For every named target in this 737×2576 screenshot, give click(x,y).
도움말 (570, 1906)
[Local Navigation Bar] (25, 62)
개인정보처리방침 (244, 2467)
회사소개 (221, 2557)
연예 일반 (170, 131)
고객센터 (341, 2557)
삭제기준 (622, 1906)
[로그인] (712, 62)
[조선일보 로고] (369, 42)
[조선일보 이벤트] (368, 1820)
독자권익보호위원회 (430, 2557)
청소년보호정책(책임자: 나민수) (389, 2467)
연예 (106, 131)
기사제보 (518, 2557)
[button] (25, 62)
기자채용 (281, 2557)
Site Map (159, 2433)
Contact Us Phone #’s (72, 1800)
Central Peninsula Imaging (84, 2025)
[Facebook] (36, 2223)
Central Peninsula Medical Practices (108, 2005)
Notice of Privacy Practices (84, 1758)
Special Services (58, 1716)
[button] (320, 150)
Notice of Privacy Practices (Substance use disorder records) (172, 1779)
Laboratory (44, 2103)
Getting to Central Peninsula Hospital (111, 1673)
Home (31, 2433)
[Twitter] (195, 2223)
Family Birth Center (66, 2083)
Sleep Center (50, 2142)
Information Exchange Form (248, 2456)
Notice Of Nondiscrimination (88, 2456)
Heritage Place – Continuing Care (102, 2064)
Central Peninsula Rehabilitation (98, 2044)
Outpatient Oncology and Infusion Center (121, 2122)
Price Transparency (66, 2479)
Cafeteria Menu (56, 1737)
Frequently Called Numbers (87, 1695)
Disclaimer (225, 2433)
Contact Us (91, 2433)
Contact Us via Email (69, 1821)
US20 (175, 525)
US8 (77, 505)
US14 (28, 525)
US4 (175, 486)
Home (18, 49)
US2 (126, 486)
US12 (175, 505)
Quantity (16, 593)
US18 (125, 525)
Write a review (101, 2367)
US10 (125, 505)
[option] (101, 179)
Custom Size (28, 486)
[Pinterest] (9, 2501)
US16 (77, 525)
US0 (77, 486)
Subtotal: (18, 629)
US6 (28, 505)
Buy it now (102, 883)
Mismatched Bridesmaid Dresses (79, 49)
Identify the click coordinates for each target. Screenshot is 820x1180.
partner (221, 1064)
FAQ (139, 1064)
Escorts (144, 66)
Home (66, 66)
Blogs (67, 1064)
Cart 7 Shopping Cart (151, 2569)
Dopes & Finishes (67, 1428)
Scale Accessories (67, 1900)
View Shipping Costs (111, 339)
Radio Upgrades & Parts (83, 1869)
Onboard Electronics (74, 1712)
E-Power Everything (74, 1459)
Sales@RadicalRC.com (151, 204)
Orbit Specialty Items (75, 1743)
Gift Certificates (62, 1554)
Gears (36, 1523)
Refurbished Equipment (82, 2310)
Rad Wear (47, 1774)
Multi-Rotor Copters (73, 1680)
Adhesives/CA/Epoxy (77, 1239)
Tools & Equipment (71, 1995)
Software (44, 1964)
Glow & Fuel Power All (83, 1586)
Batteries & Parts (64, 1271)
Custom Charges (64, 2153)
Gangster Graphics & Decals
- - - - - - -
▶ [EXERCISE INSTRUCTIONS]
From the material above, set down exactly the lines starting at the one with "Scale Accessories (67, 1900)" and ending at the one with "Gift Certificates (62, 1554)", end lines included.

▶ [SOLUTION TO THIS TASK]
Scale Accessories (67, 1900)
View Shipping Costs (111, 339)
Radio Upgrades & Parts (83, 1869)
Onboard Electronics (74, 1712)
E-Power Everything (74, 1459)
Sales@RadicalRC.com (151, 204)
Orbit Specialty Items (75, 1743)
Gift Certificates (62, 1554)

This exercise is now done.